Juan Fernandez (Name geändert) sagt, er sei eigentlich ein selbstbewusster Mensch. Aber lange hat er das, was ihm passiert ist, keinem erzählt. "Weil ein Mann stark zu sein hat." Seit einem Monat lebt er in einer Schutzwohnung der Nürnberger Caritas für männliche Opfer häuslicher Gewalt, der ersten dieser Art in Bayern. "Ich habe die Hölle erlebt", erzählt er am Telefon.
Schreie, Beleidigungen, Ohrfeigen. Seine Partnerin hat ihn im Streit gekratzt, gebissen, mit dem Aschenbecher und dem Wäschekorb nach ihm geworfen. Drei Jahre ging das so. Juan Fernandez aber biss die Zähne zusammen, er wollte unbedingt seine Ausbildung schaffen. Als die Situation immer weiter eskalierte, rief die Täterin die Polizei und gab ihrerseits an, von ihm bedroht zu werden. So flog er aus der gemeinsamen Wohnung.
«Ich habe den Beamten meine Hämatome gezeigt», berichtet der Spanier. Aber als vermeintlicher Macho aus Südeuropa fand er bei den Ordnungshütern keinen Glauben. "Wie kann es sein, dass Täterinnen geschützt werden, aber das Opfer wie weggeschmissen auf der Straße landet?", empört sich der 40-Jährige.
"Riposo" war die Rettung
Juan Fernandez hat in seinem Auto geschlafen, in einer Werkstatt, bei Bekannten. Ein Freund brachte ihn für kurze Zeit in einer Pension unter. Aber erst, als eine Freundin ihm von "Riposo" erzählte, "war das die Rettung", wie er sagt. "Riposo" ist italienisch. Es heißt
"zur Ruhe kommen" und ist der Name der neuen Caritas-Männerschutzwohnung in der Frankenmetropole.

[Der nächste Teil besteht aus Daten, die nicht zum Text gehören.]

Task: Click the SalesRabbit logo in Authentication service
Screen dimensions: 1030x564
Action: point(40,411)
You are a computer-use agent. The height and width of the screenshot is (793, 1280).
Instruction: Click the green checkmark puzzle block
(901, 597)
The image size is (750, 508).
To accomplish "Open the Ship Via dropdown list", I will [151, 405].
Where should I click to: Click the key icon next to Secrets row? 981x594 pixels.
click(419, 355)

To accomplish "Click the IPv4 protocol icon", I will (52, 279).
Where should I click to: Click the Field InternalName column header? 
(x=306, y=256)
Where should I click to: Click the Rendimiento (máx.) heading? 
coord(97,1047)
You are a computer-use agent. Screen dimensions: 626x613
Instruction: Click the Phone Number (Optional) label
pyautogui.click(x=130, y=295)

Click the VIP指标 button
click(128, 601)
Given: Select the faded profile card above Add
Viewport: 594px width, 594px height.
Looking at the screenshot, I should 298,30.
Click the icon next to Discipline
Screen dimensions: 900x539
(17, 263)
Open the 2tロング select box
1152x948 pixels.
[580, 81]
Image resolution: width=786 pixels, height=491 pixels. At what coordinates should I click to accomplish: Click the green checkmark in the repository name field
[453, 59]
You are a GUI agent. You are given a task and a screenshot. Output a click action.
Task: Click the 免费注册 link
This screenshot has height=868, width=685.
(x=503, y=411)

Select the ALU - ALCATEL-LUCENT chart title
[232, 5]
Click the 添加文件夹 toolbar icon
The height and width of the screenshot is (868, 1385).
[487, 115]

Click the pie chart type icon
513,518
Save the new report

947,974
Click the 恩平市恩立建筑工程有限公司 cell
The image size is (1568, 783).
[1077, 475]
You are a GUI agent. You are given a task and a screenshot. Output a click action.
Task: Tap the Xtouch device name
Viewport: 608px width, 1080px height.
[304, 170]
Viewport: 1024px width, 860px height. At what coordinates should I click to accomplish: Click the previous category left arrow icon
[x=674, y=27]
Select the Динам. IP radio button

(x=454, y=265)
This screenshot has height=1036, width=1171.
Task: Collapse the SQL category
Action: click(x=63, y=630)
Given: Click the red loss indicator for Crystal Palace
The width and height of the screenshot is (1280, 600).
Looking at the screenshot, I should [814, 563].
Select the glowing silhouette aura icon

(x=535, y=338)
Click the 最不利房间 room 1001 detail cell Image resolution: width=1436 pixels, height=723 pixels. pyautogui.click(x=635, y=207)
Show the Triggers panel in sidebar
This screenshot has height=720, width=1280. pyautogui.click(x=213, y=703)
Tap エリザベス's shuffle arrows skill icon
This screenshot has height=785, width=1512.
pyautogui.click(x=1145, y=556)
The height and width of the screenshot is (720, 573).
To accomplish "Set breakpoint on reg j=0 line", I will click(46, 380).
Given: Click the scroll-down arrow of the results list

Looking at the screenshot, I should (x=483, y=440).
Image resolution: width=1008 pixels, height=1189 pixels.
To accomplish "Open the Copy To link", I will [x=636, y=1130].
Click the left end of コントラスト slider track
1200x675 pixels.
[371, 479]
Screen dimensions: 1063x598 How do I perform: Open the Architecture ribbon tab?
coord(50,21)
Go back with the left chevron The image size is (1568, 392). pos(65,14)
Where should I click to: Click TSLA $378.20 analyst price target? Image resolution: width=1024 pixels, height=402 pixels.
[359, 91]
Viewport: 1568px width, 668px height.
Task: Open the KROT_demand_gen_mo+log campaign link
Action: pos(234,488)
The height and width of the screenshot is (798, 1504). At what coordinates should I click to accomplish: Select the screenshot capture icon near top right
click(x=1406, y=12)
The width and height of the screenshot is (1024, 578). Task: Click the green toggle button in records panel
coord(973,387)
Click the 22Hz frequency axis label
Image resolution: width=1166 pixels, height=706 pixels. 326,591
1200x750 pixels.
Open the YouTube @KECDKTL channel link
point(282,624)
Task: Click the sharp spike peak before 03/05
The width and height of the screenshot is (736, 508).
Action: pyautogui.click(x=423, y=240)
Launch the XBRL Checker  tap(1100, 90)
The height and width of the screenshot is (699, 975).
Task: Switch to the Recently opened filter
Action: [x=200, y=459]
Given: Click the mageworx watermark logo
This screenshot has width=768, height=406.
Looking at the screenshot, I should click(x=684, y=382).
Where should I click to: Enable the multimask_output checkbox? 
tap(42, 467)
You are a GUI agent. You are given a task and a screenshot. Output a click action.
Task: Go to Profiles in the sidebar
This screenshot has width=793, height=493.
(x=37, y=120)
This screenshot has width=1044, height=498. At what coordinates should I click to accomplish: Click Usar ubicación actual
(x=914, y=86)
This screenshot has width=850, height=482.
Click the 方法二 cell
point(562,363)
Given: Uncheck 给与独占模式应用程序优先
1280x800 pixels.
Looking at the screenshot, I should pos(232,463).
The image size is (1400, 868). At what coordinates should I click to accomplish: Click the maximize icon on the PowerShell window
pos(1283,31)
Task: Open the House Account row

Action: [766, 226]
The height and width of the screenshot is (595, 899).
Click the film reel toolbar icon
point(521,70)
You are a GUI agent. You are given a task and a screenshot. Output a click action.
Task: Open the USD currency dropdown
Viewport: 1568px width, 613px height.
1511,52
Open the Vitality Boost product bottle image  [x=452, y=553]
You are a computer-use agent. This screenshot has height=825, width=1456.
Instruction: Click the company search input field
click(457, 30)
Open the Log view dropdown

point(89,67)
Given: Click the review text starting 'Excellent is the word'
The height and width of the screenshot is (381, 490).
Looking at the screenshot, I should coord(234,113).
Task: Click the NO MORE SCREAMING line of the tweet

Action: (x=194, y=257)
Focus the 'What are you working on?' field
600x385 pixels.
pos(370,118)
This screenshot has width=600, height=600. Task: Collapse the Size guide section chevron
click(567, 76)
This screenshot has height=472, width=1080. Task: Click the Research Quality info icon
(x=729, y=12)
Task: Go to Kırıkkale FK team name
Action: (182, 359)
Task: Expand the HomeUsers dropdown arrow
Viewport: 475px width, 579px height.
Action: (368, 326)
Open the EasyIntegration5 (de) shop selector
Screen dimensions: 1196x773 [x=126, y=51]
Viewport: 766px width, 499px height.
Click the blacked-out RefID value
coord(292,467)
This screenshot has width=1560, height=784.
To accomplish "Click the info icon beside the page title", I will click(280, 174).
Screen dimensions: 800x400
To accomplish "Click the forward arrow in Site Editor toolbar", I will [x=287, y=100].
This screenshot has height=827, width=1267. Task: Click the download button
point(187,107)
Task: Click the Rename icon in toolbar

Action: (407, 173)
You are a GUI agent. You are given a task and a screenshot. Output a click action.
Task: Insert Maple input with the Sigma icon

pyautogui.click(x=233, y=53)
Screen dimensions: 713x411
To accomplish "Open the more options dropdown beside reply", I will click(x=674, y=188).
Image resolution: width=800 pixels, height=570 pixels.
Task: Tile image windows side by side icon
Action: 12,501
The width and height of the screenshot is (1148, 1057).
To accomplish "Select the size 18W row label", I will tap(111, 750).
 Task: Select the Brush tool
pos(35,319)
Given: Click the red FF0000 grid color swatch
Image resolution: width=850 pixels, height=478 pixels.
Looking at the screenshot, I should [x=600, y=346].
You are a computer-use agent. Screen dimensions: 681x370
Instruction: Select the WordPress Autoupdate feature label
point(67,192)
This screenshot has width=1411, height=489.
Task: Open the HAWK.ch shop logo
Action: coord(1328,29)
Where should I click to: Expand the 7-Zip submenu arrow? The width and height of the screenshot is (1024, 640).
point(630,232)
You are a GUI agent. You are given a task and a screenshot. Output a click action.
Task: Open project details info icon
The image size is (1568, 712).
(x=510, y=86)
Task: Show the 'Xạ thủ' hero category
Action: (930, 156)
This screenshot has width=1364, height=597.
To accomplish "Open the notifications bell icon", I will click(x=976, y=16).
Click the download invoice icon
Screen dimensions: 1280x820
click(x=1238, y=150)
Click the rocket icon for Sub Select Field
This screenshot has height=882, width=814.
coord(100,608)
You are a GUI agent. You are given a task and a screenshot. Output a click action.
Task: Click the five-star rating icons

Im Dezember ging das vom Freistaat mit 125.000 Euro geförderte Angebot in Betrieb, ein weiteres gibt es seit kurzem in Augsburg. Für zehn Prozent der Kosten muss die Nürnberger Caritas selbst aufkommen. Drei Männer und drei Kinder finden dort bis zu sechs Monate Zuflucht, notfalls auch länger. Im März kam der erste, seither waren stets alle Plätze besetzt. Die Anfragen häufen sich. Deshalb hat die Caritas beantragt, die Kapazitäten zu erweitern. "Die Wohnung ist groß genug für fünf Männer", sagt Projektleiterin Petra Zöttlein, die auch ein Frauenhaus leitet.
"Ich habe noch nie gelesen, dass ein Mann sagt, ich bin ein Opfer geworden"
Dass nicht nur Frauen und Kinder zuhause seelischer, physischer oder ökonomischer Gewalt ausgesetzt sind, fand bisher kaum gesellschaftliche Beachtung. "Ich habe noch nie in der Zeitung gelesen, dass ein Mann sagt, ich bin ein Opfer geworden", sagt Herr
Fernandez. "Und ich lese viel Zeitung", schiebt er hinterher. Auf ein Fünftel wird der Männeranteil unter den Opfern häuslicher und sexualisierter Gewalt geschätzt. Genaue Daten fehlen.
Das "starke Geschlecht" gilt zwar gemeinhin als körperlich überlegen, doch das heißt im Einzelfall nicht, dass es sich immer wehren kann. "Ich habe schon mitbekommen, wie eine Frau ihrem Partner eine Kristallvase über den Kopf gezogen hat", sagt Projektleiterin
Zöttlein.
"Man verliert alles"
Juan Fernandez vermisst seine Sachen - Familienfotos, Dokumente und wertvolles Werkzeug -, doch er kann sie nicht einfach aus seiner bisherigen Wohnung holen. Er war zwar sieben Jahre unter der Adresse gemeldet, steht aber nicht im Mietvertrag. "Man verliert alles, nur weil der Frau geglaubt wird." Das müsse sich ändern, findet er. "Ich bin für Gleichbehandlung."
Dafür müssten sich auch mehr Männer trauen, auszusprechen, was ihnen widerfahren ist, ihre Scham überwinden. Bei "Riposo" hat Herr Fernandez Leidensgenossen kennengelernt. "Die hatten alle dasselbe Problem." Nicht nur die Gespräche mit den Sozialpädagogen der
Caritas, sondern auch mit seinen WG-Mitbewohnern haben ihm geholfen. "Ich tue mir jetzt leichter, darüber zu reden." Dass Frauen auch Täterinnen sein können.